Since its release on March 5, Invisible Children’s “KONY 2012” film has garnered more than 80 million views on YouTube and nearly crashed the “KONY 2012” website from the overwhelming traffic it received, according to the Invisible Children Facebook page.

A screening of the documentary will take place at CSU today at 6 p.m. in the Johnson Hall Theatre, room 222. The event, sponsored by GUIDE, the Residence Hall Association and the Invisible Children Club at CSU, will be followed by a question-and-answer session with roadies from Invisible Children, including a woman from an affected area in Uganda.

“This is an excellent forum to bring an important issue to students,” said Dominique Montano, RHA Director of Programming, in an email to the Collegian. “Bringing roadies to college students allows a unique opportunity to ask questions to someone who has truly experienced the things the video talks about. It is a chance for students to not only have their voices heard but to give a voice to the individuals from Uganda.”

CSU’s screening of “KONY 2012” is meant to raise awareness of an issue that, although newly popular, has existed for more than 20 years, according to the Invisible Children website.

The movement is designed to make Joseph Kony of the Lord’s Resistance Army (LRA) in central Africa “famous, not to celebrate him, but to raise support for his arrest and set a precedent for international justice,” the Invisible Children’s website says.

What began as three friends’ filmmaking trip to Africa in 2003 has grown into a non-profit that works to stop LRA violence and support war-affected communities in East and Central Africa. Invisible Children accomplishes these goals through a three-pronged approach: raising awareness of the LRA via documentaries and tours, orchestrating advocacy campaigns to stop the LRA and protect civilians, and operating protection, rehabilitation and development assistance programs in LRA-affected areas, according to their website.

“I think it is very hard to find a non-profit organization that does what Invisible Children does. Not only do they build schools and provide LRA crisis trackers to help avoid more killings, but they create jobs for Ugandans,” said Paresa Kouhestani, president of CSU’s Invisible Children Club in an email to the Collegian. “Invisible Children is continuously developing new programs for Ugandans and I really respect that.”

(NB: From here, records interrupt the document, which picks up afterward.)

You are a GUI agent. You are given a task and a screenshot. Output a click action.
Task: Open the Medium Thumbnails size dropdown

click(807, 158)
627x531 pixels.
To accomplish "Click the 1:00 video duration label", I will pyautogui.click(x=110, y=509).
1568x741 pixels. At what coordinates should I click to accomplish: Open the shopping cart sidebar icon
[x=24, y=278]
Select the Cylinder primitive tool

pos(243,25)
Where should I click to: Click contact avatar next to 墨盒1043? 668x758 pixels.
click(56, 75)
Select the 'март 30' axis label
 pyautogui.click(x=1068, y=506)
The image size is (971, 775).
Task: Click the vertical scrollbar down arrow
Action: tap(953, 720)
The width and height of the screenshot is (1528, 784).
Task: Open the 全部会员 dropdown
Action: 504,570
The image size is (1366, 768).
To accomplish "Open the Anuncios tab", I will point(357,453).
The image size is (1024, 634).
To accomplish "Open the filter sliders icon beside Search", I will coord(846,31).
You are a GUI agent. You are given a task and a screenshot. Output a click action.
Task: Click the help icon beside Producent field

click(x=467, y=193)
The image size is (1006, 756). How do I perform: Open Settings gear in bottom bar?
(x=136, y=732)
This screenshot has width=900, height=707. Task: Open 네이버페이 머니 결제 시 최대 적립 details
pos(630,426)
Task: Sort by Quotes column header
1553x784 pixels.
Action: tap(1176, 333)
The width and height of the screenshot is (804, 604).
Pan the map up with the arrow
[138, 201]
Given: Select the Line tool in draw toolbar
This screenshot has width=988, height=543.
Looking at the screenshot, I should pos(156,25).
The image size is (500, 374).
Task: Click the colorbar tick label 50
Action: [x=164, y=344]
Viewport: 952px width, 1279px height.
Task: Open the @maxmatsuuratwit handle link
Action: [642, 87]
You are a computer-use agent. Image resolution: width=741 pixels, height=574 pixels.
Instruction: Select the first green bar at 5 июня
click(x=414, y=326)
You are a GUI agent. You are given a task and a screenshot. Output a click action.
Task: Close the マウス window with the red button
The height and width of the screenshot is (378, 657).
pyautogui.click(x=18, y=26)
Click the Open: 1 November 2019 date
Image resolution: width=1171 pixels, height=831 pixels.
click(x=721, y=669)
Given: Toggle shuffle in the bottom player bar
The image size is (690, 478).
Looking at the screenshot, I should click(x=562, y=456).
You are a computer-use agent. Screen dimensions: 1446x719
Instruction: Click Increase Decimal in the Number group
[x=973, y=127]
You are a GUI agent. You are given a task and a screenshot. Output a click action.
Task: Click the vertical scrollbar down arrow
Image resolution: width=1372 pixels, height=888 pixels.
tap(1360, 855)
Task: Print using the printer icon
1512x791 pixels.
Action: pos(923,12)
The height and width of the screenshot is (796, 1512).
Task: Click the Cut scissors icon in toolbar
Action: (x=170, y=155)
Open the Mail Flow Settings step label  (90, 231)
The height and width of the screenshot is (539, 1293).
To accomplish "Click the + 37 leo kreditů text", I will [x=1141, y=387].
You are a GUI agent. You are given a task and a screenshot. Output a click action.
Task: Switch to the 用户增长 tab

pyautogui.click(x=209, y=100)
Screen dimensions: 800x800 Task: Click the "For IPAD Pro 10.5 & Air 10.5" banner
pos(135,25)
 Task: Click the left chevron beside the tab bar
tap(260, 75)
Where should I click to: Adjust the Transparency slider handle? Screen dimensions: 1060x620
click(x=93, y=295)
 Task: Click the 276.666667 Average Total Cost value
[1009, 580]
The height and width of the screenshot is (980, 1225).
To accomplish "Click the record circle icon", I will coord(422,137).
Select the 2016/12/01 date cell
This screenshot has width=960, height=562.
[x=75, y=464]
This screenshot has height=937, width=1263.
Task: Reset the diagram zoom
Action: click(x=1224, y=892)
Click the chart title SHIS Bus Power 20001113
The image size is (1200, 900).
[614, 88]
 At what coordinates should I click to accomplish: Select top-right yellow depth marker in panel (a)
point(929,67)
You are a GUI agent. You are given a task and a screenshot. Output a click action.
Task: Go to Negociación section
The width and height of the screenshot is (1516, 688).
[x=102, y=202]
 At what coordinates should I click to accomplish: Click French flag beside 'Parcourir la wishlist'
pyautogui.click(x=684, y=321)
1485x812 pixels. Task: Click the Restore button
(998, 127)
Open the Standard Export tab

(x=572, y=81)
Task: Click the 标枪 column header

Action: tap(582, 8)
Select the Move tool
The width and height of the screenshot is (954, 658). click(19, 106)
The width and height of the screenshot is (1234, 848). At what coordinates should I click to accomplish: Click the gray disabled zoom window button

CSU’s Invisible Children club is a part of IC’s “Schools for Schools” program, and raises funds for a sister school in Gulu, Uganda.

“All the money we fundraise goes directly toward Invisible Children and because we are part of the ‘Schools for Schools’ program, 100 percent of our funds go to Uganda,” Kouhestani said. “We also raise awareness about Joseph Kony and what he has been doing in Africa. We want the community to be aware of the situation and know how to help and spread the word.”

According to Kouhestani screenings are a major strategy to raising awareness and mobilizing youth to support Invisible Children’s mission.

“I think it’s important for roadies to reach the college level because college students can make a huge difference. When we hear about something interesting, we tell everyone,” Kouhestani said.

“When I say everyone, I mean everyone: our younger siblings, our parents, our grandparents and other students. When we take an interest in something, we work really hard to make a difference.”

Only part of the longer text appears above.